Il tendit l’oreille et il lui sembla entendre un petit bruit dans le lointain mais sans qu’il réussisse à le distinguer nettement. Il essaya encore une fois de soulever cette satanée plaque, sans y arriver. Il regretta à ce moment précis de ne pas avoir revu l’intégrale DVD de MacGyver. Lui, il aurait certainement su comment ouvrir ce satané truc ! De guerre lasse, il sortit son portable et envoya un SMS.

Soudain, un autre bruit se fit entendre et cette fois, il venait clairement de l’avant de la maison. Cela devait être Bergerac. Il se releva et courut vers l’entrée. Il replongea le pied dans le fameux trou, lâcha un autre juron et arriva devant la porte qui se refermait. Il introduit son pied pour la bloquer, l’ouvrit et attrapa l’épaule du visiteur.

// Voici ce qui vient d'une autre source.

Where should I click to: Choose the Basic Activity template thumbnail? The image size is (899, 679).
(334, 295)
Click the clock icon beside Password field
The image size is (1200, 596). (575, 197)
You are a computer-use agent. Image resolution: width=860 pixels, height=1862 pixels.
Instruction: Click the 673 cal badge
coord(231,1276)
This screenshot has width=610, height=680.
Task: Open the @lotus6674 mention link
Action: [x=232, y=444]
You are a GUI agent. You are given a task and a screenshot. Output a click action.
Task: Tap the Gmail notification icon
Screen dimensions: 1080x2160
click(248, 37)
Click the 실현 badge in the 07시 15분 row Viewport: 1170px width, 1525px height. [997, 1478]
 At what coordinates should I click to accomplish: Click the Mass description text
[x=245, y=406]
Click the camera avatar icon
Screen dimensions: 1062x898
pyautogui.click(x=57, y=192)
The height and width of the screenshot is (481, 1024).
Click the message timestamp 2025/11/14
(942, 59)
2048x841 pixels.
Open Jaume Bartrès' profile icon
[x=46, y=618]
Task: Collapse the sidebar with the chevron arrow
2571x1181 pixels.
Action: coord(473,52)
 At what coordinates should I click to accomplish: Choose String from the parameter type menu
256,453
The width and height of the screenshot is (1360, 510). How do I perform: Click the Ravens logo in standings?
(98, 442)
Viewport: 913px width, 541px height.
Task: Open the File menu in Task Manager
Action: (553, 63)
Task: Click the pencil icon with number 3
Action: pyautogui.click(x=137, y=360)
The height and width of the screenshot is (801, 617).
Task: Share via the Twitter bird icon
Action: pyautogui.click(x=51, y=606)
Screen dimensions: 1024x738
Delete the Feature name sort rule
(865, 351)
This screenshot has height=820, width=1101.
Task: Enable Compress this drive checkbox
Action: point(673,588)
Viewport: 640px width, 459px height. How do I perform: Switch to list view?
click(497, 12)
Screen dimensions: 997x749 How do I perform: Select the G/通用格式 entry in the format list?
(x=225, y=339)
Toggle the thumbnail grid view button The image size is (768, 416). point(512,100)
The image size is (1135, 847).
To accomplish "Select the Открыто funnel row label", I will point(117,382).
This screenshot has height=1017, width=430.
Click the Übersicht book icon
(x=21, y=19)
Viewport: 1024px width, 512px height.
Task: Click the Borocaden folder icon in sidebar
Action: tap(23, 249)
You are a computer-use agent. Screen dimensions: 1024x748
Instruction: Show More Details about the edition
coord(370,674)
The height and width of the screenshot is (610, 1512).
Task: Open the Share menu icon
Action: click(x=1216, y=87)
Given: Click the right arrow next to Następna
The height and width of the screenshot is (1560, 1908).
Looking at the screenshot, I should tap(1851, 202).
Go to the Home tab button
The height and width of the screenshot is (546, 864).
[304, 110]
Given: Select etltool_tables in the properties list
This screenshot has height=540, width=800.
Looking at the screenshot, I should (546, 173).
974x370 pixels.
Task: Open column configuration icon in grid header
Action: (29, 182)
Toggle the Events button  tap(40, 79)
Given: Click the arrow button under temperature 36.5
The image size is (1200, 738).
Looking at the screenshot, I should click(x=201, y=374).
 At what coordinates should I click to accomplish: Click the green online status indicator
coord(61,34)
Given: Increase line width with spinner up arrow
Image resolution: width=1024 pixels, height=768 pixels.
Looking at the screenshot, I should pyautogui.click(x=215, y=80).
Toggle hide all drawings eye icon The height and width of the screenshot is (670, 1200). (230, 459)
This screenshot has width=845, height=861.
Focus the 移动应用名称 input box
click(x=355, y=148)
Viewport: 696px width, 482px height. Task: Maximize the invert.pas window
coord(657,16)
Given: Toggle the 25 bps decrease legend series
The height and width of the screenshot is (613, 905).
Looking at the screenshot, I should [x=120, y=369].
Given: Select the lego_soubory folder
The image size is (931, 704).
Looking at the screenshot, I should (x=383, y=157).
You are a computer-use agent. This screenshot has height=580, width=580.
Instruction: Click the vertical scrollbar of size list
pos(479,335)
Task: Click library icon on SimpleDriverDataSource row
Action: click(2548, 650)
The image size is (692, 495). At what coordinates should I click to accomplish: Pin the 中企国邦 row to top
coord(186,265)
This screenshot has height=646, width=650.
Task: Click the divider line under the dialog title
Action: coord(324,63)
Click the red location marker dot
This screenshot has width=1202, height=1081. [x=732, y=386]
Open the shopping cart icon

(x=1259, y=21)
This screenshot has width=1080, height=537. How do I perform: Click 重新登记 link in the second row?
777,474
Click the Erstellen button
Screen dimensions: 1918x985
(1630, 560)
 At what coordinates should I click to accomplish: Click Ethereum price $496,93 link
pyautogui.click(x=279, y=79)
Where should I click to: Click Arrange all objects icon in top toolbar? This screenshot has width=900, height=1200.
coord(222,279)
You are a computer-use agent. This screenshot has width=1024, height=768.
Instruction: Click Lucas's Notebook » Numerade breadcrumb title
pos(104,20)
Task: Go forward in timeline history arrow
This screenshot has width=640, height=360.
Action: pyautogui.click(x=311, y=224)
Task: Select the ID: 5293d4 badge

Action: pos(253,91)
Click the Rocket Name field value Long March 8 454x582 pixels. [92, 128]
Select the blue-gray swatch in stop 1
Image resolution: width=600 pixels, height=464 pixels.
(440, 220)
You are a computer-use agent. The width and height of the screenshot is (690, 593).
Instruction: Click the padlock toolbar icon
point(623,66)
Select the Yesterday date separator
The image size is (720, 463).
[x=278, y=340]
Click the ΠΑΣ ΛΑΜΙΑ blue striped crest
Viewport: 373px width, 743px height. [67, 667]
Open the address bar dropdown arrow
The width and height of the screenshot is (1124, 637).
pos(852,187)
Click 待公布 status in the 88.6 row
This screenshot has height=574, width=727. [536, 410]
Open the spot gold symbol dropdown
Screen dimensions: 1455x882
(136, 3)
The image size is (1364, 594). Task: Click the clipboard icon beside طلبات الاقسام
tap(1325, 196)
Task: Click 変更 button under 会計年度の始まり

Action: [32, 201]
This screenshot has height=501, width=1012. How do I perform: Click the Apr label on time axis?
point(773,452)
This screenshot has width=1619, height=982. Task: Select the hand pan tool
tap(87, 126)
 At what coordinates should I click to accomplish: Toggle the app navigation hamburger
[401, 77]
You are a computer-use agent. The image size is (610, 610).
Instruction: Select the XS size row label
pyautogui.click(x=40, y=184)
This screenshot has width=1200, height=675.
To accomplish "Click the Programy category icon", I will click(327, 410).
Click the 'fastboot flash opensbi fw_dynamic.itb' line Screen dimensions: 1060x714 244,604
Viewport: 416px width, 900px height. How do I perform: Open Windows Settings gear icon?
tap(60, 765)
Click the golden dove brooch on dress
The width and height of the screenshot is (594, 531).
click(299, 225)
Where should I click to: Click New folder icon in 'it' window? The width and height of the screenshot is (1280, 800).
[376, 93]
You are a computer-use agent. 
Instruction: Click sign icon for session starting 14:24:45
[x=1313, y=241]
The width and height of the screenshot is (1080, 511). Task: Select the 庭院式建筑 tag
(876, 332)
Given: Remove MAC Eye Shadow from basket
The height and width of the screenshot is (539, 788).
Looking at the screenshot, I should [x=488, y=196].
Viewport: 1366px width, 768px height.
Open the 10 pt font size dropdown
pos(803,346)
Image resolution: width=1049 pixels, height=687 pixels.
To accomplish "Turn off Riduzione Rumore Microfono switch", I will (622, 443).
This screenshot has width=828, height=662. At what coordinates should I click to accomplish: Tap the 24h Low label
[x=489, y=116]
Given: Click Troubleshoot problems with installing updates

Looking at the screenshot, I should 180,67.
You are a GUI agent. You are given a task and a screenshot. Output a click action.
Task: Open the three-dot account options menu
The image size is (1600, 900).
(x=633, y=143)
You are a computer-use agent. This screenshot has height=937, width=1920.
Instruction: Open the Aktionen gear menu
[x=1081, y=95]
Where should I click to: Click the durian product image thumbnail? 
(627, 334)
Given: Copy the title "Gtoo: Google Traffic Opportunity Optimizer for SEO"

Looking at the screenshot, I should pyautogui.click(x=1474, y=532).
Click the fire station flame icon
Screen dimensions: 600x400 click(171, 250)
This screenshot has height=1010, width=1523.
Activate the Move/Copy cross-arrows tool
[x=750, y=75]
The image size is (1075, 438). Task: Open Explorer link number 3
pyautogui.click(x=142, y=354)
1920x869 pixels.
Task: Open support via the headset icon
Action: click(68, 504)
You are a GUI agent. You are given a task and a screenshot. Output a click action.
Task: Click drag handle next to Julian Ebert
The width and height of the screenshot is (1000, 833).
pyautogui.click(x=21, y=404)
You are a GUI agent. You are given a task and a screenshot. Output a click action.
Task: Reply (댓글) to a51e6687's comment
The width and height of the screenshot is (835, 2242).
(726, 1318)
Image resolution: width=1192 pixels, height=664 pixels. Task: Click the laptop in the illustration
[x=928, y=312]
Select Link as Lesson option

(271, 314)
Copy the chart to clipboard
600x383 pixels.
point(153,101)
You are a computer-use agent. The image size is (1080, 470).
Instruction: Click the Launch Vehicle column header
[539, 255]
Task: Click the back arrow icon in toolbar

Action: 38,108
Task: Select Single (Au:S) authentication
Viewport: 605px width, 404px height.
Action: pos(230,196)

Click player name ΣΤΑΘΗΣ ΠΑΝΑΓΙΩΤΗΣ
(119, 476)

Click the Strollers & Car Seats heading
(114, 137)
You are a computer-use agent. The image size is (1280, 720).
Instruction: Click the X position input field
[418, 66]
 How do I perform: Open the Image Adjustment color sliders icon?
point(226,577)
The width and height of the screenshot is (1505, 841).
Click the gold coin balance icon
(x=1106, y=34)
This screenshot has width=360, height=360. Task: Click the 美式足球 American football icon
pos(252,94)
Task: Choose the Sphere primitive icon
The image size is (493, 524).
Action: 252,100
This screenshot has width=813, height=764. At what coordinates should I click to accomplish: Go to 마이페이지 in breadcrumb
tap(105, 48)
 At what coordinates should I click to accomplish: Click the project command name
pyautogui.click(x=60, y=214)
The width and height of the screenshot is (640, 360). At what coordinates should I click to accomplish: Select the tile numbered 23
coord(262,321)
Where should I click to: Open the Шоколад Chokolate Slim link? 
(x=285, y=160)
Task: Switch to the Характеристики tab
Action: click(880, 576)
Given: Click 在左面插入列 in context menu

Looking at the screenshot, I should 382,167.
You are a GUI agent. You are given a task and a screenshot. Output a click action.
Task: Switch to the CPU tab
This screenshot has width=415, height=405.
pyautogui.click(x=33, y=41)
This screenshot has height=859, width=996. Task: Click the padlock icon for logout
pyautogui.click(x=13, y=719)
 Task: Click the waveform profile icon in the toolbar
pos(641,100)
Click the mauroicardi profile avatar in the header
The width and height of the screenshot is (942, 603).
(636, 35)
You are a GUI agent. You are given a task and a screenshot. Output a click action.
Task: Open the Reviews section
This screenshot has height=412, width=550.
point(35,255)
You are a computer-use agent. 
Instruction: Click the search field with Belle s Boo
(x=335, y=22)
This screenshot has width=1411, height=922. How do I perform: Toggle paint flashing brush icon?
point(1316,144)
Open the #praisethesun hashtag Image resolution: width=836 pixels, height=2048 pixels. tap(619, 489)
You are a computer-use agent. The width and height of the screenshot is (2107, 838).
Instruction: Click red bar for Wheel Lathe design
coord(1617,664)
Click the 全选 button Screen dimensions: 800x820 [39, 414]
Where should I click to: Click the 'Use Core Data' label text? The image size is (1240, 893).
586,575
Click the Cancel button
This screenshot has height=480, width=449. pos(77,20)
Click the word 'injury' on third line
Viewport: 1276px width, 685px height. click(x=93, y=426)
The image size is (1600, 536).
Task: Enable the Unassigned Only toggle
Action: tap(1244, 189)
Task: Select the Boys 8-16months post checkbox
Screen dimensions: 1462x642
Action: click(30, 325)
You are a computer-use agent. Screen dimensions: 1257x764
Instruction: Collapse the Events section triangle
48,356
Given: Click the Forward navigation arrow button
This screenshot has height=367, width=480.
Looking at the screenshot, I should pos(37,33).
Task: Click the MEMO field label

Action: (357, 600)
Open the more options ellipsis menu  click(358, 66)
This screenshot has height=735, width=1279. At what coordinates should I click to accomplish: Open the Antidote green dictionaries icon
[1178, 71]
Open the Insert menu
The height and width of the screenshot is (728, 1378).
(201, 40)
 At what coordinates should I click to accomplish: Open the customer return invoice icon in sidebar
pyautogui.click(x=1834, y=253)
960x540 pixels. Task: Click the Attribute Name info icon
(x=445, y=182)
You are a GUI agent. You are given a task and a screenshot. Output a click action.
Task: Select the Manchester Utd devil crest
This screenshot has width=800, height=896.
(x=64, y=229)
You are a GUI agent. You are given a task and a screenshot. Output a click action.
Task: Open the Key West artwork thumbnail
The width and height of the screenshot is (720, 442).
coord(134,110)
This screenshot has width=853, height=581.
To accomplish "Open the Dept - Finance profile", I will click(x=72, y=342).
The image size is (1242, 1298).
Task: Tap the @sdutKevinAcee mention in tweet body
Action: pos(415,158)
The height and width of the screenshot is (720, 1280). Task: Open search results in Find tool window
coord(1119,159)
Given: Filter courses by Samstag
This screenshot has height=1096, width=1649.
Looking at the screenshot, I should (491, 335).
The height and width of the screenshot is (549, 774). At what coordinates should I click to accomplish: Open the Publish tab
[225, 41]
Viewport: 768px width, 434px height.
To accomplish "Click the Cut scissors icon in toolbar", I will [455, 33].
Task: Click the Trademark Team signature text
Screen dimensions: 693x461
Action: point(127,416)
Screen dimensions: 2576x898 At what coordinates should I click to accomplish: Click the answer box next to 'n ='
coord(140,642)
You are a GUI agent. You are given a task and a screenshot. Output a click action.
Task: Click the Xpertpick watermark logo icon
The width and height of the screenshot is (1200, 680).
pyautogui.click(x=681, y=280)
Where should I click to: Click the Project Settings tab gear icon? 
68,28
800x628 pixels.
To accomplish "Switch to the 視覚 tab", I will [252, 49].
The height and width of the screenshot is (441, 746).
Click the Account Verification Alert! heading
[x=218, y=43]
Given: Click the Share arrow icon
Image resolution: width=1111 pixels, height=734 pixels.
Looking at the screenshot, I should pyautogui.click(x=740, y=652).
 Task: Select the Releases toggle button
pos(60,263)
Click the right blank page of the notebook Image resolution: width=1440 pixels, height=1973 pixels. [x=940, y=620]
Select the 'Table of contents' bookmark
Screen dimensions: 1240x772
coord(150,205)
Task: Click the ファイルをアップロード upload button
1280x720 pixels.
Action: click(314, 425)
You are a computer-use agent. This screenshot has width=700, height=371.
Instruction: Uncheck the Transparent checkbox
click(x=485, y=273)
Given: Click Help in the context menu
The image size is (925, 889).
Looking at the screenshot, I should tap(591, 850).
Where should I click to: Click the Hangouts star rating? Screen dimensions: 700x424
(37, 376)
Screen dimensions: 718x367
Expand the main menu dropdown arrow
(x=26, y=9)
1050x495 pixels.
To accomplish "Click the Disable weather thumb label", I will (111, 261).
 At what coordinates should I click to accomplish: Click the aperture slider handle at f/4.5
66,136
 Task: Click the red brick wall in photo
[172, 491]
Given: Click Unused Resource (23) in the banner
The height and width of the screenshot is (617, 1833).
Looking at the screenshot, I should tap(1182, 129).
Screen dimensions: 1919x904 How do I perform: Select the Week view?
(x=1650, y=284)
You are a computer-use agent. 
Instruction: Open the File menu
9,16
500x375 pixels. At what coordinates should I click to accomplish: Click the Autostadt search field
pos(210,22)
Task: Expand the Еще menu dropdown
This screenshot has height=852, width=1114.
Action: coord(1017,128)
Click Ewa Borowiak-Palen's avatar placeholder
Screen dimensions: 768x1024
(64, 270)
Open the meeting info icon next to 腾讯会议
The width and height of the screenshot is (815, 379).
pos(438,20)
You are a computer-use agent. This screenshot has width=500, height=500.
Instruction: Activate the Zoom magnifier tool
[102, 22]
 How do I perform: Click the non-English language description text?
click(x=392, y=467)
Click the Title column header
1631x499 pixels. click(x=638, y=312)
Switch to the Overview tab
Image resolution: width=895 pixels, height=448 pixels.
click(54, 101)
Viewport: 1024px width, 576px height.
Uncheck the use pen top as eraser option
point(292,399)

— Mais qu’est-ce que c’est ?

— Police !

Michel Bergerac était ivre, au point de ne pas bien tenir debout. Il empestait la bière et son regard était vague.

— Vous n’avez pas le droit de déranger les gens comme ça.

— Moi, je pense que tu as tout intérêt à te montrer coopératif si tu veux sauver ce qui peut encore l’être.

— Fichez-moi le camp !

Le jeune homme saisit Ralic à la gorge mais il devait faire partie de ces gens chez qui la boisson diminuait les aptitudes physiques.

— Je vais te crever !

— Calme-toi ! Nous devons parler… J’ai beaucoup discuté avec ta mère.

Bergerac fut encore un peu plus déstabilisé.

— Ma mère ? Vous avez parlé à ma mère ?

Visiblement, cette seule pensée lui faisait perdre tous ses moyens. Il laissa Ralic se diriger vers le salon qui se limitait à deux chaises en bois, placées de part et d’autre d’une caisse renversée. L’aménagement intérieur de la résidence secondaire des Bergerac laissait plutôt à désirer. Michel arriva avec une canette de bière en main et se laissa choir sur une chaise. Ralic le regarda, il était à bout. S’il s’y prenait bien, le policier pourrait peut-être le faire parler sans trop de difficulté.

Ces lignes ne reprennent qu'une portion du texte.